WHAT NEEDS TO BE DONE —
Can you copy out, unchanged, everything from the start of the material down to and including the line that contains "coord(27,272)"?

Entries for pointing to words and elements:
________
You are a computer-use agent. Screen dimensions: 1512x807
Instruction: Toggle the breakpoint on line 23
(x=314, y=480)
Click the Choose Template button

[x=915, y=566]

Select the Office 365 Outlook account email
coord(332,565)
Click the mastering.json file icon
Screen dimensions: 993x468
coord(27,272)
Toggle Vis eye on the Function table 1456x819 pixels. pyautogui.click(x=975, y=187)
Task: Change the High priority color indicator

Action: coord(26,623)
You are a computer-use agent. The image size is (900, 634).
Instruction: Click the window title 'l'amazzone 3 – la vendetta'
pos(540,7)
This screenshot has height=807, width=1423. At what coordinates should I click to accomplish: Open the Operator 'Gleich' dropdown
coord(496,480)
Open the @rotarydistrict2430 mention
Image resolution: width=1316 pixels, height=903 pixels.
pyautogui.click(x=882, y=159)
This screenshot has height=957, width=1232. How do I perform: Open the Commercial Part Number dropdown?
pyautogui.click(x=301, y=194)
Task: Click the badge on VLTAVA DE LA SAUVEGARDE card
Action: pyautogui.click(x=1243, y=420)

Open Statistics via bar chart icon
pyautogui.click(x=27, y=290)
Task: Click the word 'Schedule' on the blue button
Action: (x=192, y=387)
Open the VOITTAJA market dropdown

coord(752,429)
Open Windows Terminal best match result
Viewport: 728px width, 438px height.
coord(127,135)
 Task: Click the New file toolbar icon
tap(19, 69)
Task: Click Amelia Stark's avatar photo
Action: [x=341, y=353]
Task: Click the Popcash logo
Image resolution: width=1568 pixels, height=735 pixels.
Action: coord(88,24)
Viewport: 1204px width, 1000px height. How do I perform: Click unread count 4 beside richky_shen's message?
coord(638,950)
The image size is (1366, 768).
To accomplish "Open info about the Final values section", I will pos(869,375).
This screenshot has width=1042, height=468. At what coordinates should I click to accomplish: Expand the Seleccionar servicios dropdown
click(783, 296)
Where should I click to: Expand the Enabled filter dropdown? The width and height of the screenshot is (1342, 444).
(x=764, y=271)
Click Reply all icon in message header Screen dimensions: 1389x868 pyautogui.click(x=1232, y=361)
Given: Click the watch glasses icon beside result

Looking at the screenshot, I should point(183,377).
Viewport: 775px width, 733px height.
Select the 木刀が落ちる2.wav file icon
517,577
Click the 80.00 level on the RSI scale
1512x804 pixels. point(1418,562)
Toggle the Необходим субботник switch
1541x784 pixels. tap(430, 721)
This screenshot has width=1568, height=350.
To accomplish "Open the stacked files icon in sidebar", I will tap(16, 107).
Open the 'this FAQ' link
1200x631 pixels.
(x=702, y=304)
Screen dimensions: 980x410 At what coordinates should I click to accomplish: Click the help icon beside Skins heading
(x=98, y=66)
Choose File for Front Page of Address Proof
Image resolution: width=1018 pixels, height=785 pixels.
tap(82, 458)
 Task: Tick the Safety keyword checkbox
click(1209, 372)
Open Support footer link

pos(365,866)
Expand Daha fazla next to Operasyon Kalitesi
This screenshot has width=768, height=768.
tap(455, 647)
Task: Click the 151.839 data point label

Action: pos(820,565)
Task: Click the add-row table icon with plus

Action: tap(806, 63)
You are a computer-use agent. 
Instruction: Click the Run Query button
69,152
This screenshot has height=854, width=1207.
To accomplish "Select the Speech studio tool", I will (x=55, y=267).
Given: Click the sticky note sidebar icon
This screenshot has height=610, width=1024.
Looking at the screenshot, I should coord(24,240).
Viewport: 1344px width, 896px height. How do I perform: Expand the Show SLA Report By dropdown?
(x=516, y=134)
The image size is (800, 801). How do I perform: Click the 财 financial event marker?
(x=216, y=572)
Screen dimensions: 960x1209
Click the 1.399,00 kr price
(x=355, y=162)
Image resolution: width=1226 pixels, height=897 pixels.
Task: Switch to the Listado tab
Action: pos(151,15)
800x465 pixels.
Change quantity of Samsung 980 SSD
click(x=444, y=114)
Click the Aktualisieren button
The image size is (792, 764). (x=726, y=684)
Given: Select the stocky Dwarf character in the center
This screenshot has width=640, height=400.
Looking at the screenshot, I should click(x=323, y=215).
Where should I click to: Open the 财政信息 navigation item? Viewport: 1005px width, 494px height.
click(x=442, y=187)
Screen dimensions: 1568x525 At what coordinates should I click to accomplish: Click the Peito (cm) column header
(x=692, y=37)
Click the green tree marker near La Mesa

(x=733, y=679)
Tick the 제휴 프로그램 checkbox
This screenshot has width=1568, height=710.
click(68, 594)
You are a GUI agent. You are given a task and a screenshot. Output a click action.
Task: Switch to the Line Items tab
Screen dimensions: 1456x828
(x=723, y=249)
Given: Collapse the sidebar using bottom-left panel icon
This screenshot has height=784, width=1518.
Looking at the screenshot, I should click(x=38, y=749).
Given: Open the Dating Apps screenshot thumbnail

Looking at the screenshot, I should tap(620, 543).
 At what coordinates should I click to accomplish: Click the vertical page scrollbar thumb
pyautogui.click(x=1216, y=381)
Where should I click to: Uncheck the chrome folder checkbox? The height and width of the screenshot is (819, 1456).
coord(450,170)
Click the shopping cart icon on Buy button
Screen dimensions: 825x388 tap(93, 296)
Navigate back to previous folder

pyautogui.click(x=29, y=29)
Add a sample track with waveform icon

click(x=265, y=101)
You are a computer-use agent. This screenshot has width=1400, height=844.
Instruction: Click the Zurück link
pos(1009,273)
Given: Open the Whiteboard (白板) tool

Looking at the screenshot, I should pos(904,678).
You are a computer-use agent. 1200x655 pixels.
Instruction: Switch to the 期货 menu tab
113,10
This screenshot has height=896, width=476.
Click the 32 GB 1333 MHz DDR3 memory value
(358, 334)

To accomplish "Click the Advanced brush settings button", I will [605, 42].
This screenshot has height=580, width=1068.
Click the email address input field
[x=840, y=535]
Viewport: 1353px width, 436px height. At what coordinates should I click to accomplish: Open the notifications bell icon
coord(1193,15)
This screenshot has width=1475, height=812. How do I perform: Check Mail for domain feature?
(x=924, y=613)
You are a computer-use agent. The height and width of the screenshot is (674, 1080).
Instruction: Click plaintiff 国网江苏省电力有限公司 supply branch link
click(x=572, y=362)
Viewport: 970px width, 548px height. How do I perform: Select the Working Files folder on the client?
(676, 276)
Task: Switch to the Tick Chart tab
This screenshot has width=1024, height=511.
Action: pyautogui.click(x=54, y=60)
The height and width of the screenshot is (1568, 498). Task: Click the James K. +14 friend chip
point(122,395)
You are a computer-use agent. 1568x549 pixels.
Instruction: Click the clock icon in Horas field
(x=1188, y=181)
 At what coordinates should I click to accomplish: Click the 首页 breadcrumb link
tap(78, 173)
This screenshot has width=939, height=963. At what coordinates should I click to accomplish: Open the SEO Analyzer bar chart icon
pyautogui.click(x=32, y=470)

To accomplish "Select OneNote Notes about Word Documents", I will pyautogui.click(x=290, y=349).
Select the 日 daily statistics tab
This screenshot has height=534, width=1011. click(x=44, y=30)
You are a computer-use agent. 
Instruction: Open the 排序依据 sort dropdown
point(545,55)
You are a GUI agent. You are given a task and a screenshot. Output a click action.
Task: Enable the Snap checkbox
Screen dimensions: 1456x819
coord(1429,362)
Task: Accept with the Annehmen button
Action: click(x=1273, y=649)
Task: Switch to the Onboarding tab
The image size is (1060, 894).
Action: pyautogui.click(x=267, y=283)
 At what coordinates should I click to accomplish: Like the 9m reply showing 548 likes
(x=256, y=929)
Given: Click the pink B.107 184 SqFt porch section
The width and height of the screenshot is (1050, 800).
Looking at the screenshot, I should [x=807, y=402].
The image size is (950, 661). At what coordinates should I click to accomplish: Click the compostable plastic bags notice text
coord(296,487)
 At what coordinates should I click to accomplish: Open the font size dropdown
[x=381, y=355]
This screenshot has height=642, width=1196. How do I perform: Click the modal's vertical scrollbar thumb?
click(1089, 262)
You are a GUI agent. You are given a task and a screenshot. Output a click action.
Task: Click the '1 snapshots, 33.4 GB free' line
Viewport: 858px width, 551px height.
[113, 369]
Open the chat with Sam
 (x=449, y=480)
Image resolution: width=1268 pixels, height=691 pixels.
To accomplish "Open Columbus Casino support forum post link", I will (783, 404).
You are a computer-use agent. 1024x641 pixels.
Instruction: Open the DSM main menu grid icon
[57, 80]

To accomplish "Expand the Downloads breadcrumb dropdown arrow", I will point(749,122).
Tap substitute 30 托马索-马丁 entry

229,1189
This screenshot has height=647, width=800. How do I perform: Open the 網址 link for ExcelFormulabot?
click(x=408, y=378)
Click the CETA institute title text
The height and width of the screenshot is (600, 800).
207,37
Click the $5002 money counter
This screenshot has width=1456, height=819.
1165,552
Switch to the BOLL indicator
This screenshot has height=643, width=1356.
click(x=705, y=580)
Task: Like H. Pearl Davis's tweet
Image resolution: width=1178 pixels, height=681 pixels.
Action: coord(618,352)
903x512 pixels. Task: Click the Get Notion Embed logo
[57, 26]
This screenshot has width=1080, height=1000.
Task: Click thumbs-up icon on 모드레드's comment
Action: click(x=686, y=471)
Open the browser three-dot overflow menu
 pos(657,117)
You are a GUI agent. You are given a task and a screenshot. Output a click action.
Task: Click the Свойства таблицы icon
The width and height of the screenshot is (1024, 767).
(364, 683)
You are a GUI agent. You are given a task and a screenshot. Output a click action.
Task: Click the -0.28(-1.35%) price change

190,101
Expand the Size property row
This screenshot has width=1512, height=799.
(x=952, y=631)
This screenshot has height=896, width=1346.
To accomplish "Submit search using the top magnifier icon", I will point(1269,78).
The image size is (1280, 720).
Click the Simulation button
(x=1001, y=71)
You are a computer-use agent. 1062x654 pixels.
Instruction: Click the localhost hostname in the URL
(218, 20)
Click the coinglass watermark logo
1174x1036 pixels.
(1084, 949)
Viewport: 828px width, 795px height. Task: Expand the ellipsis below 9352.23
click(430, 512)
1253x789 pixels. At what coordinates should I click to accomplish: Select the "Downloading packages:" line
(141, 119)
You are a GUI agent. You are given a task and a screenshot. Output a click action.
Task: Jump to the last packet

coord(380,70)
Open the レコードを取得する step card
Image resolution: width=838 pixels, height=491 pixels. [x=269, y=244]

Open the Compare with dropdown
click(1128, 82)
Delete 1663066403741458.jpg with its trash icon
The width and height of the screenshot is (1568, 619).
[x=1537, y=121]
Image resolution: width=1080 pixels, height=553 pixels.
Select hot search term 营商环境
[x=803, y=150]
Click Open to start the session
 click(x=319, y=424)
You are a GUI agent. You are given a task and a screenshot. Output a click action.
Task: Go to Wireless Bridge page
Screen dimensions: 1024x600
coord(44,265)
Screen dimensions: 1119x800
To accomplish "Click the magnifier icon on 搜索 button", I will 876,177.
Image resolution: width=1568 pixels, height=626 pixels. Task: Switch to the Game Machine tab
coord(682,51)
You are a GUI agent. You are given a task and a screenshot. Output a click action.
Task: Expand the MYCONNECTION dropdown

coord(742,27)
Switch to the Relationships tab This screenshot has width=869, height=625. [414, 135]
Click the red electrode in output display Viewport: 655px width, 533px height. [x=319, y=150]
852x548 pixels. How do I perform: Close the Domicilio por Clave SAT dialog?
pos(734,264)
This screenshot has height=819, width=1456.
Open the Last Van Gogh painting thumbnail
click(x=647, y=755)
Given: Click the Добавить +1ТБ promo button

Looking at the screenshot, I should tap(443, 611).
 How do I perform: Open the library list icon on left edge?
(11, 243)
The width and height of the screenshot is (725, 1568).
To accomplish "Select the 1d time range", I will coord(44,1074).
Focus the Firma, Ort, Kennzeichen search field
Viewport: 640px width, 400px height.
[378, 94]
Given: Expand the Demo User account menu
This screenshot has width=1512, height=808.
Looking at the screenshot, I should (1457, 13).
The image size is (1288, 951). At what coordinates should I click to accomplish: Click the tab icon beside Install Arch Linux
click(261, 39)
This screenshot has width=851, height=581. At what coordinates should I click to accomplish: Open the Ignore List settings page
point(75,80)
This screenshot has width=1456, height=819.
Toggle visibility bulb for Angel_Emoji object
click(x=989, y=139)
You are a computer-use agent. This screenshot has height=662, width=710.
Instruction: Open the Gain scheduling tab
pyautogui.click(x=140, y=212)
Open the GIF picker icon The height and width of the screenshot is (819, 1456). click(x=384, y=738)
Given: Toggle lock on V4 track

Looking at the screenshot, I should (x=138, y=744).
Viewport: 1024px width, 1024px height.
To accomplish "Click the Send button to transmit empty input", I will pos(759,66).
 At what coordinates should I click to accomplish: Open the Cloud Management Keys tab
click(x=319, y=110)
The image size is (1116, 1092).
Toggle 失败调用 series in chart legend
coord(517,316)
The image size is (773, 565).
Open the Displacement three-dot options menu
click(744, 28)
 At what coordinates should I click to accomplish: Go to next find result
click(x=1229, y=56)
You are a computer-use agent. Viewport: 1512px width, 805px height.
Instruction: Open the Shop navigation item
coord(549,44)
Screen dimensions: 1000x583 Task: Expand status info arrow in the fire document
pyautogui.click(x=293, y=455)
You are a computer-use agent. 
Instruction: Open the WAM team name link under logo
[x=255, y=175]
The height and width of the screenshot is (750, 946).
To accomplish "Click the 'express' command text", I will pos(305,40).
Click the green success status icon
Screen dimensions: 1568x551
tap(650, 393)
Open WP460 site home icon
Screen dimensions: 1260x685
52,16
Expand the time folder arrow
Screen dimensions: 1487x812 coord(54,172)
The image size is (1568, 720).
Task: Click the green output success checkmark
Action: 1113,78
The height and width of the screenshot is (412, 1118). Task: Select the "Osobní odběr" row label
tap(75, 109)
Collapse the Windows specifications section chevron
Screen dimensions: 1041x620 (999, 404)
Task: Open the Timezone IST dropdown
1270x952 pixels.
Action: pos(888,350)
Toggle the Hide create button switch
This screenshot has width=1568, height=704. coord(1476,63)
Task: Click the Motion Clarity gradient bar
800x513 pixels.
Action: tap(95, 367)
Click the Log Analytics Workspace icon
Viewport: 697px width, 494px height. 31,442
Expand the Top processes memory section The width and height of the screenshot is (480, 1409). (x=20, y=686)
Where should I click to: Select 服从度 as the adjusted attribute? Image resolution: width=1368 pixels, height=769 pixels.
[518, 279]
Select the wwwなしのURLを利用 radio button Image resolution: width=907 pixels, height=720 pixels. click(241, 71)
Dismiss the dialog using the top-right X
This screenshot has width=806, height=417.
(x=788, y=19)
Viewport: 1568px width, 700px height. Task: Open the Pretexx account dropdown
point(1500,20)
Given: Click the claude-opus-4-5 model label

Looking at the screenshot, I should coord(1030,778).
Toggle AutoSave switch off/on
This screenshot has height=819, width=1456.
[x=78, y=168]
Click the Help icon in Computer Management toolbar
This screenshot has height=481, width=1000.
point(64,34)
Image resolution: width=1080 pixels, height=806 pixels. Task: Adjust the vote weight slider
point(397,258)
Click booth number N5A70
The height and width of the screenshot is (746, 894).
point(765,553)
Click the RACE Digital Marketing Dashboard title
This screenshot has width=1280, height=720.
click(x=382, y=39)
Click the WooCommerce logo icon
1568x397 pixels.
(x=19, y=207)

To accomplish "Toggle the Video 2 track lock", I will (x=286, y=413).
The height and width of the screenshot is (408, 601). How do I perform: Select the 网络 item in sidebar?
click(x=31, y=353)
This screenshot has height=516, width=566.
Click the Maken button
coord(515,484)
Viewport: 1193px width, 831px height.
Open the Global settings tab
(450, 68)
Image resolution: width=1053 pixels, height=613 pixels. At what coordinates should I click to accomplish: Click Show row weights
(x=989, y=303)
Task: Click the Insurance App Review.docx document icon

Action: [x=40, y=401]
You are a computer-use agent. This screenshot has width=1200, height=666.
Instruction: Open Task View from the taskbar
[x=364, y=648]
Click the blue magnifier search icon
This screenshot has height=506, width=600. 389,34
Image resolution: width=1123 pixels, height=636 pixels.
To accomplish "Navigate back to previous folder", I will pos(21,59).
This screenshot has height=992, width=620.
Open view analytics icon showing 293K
________
FULL SOLUTION —
You are a computer-use agent. Screen dimensions: 1512x807
Instruction: Toggle the breakpoint on line 23
(x=314, y=480)
Click the Choose Template button

[x=915, y=566]

Select the Office 365 Outlook account email
coord(332,565)
Click the mastering.json file icon
Screen dimensions: 993x468
coord(27,272)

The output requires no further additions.